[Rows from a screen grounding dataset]
==================================================

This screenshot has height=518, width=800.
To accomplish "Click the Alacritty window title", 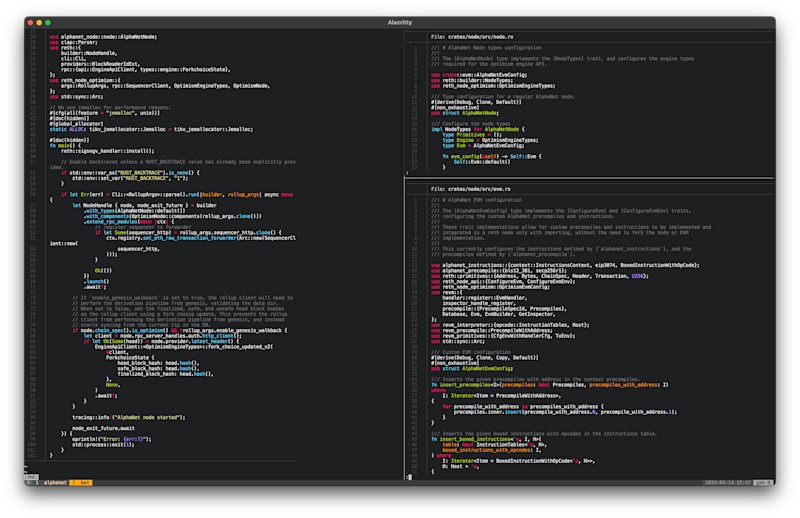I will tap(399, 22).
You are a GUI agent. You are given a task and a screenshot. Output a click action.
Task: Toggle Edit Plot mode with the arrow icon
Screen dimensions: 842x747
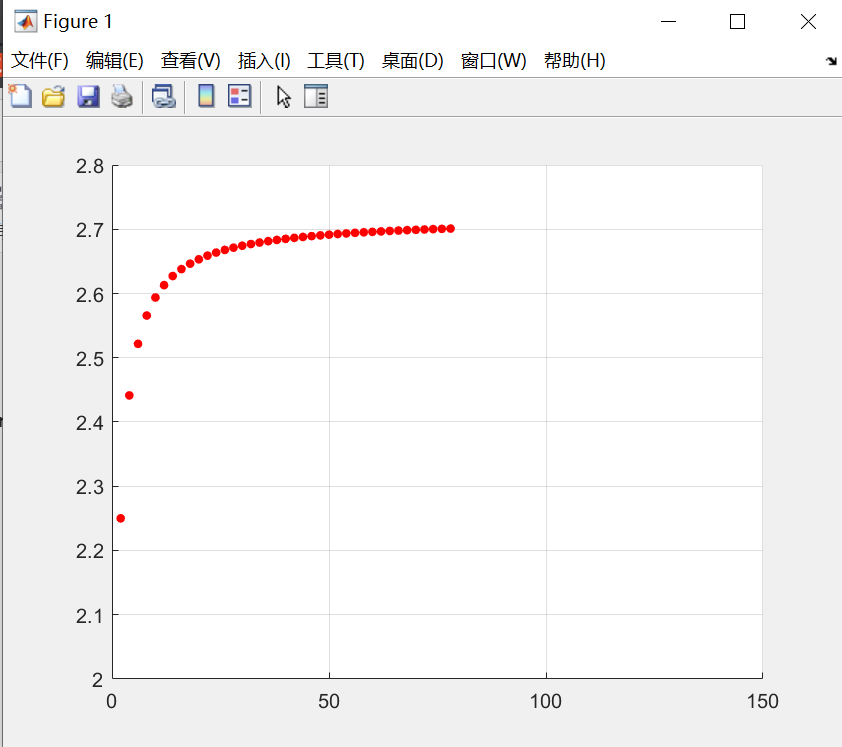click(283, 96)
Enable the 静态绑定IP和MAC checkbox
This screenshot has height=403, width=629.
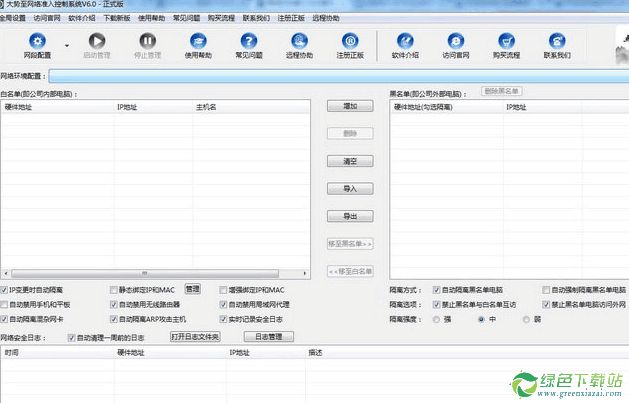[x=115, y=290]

==================================================

EXERCISE OBJECTIVE -
Copy the records word for word, from the line with "Enable the 静态绑定IP和MAC checkbox" through the end of the records, without the pictures.

ANSWER IN FULL -
Enable the 静态绑定IP和MAC checkbox
This screenshot has height=403, width=629.
[x=115, y=290]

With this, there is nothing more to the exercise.